Extracted data entries
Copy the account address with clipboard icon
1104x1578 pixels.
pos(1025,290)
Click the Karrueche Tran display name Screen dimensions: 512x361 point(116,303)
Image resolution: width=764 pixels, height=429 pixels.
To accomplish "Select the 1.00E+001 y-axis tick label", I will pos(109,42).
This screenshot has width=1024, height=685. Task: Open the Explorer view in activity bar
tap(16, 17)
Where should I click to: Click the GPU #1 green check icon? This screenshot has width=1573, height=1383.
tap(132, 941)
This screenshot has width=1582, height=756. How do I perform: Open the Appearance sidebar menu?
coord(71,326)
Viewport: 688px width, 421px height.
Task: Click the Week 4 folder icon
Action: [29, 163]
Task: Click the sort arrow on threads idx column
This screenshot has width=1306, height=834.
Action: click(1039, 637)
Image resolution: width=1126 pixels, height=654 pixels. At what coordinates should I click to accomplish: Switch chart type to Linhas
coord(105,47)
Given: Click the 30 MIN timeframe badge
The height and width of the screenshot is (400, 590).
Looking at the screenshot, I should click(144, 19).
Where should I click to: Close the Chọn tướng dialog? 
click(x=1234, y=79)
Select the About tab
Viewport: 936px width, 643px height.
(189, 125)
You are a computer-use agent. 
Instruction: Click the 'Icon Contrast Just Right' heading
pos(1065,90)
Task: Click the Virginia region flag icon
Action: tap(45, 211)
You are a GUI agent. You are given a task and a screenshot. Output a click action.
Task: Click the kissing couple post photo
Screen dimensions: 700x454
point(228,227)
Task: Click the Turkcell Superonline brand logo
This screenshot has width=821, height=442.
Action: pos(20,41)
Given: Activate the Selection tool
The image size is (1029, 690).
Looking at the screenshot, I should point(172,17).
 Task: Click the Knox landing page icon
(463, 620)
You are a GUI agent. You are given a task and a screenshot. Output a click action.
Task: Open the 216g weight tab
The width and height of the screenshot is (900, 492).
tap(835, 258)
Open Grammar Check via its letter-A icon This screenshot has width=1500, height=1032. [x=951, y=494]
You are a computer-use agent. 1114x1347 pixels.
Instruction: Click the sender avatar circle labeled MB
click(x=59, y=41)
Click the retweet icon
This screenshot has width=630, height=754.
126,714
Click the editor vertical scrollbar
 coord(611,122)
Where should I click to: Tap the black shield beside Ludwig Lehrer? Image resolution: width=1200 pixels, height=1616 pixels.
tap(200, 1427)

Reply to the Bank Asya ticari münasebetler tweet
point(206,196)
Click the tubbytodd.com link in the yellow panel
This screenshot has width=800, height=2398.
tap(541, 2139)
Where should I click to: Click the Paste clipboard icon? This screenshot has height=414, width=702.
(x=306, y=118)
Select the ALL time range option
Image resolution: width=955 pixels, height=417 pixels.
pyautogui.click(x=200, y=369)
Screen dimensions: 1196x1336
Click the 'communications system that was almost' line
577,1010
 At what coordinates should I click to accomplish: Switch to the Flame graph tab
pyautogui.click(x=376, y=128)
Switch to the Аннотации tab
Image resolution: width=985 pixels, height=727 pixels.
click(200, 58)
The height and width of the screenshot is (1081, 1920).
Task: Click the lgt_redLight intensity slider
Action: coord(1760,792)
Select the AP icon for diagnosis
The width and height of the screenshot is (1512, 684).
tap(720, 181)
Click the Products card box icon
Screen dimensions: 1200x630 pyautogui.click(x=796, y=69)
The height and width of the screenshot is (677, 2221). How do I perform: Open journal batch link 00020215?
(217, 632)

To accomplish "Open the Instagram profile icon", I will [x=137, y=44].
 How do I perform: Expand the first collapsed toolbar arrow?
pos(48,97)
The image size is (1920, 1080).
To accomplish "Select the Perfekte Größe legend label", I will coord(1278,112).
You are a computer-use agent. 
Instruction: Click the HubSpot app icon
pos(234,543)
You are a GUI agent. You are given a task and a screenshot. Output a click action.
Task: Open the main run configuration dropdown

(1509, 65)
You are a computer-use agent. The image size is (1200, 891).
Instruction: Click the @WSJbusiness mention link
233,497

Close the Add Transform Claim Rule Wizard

| Your task |
Set down exactly, and only, the lines of the data above from the line containing "Instruction: Click the HubSpot app icon" through the last one.

| Solution to this task |
Instruction: Click the HubSpot app icon
pos(234,543)
You are a GUI agent. You are given a task and a screenshot. Output a click action.
Task: Open the main run configuration dropdown

(1509, 65)
You are a computer-use agent. The image size is (1200, 891).
Instruction: Click the @WSJbusiness mention link
233,497

Close the Add Transform Claim Rule Wizard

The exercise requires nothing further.